Une seconde. Deux secondes. Trois secondes. Je creuse dans les tréfonds de mes émotions pour y extraire le peu de sang-froid que j'arrive encore à ressentir. Je prends sur moi. Encore, encore plus. J'attrape ses mains et le tire vers moi, ne sachant pas si c'est moi que je sauve ou si c'est lui. Milène reste, elle s'approche, elle doit le voir – contrairement à nous qui ne pouvons pas supporter de l'imaginer. Lentement, nous quittons cet endroit de malheur, les doigts noués, la gorge serrée.

L'air ne paraît irrespirable. Comme si je ne le méritais pas, pas en présence d'un défunt. C'est à lui qu'il aurait dû revenir, pas à moi. La main d'Adrian est moite contre la mienne, mais sa peau est si pâle qu'elle semble faite de glace. Il vient de perdre son père, son dernier parent, son seul modèle – et il n'a absolument rien pu faire pour le sauver.

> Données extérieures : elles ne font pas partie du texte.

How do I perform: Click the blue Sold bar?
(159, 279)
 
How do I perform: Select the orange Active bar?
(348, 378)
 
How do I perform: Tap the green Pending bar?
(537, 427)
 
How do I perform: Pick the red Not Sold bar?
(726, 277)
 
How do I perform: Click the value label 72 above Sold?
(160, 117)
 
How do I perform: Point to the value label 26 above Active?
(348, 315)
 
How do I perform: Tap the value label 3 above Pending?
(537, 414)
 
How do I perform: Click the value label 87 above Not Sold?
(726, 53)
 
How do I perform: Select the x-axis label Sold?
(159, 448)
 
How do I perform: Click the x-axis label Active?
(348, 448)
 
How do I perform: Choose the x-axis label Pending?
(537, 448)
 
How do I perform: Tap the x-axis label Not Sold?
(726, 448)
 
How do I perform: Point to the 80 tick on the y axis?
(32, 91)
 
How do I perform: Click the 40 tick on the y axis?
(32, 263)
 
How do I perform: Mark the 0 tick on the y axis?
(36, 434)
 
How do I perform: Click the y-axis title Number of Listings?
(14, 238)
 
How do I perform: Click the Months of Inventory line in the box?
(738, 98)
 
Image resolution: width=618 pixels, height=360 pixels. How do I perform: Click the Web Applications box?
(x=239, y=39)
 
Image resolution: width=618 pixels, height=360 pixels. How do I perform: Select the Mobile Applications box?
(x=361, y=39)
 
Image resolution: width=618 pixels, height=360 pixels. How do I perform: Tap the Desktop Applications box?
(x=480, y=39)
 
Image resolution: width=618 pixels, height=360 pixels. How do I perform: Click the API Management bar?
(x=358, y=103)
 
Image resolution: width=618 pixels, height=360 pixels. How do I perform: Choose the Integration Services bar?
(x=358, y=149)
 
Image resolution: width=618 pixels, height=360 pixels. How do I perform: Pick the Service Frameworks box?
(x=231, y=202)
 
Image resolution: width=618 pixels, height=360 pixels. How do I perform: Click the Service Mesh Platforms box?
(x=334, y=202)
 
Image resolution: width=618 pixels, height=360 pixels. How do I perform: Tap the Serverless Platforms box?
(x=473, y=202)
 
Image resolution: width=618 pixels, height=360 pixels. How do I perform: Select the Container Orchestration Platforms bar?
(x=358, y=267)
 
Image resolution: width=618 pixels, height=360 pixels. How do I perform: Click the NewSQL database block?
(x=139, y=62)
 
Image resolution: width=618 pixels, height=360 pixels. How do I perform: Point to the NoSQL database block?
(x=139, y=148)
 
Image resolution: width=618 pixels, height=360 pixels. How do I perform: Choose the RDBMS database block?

Impuissance. Douleur. Engourdissement. J'essaye de me ressaisir, pour lui, pour cet homme devant moi qui a besoin de quelque chose sur lequel se rattacher. Je dois être ce point d'ancrage ; je veux être ce point d'ancrage. Il a besoin de moi, et c'est le moment d'en être à la hauteur. Je n'ai rien à prouver, mais je veux l'aider, il faut que je l'aide.

— Ses mains étaient noires...

— Pardon ?

— Ses mains. Les mains de mon père... elles étaient noires.

— Noires ? Mais alors...

Je m'interromps avec une brutalité déconcertante. Je viens de comprendre – de tout comprendre. C'est si évident, si simple ! J'aurais dû le deviner tellement plus tôt.

Ce n'est pas la maladie qui a tué Arthur Michael. Ni même la magie.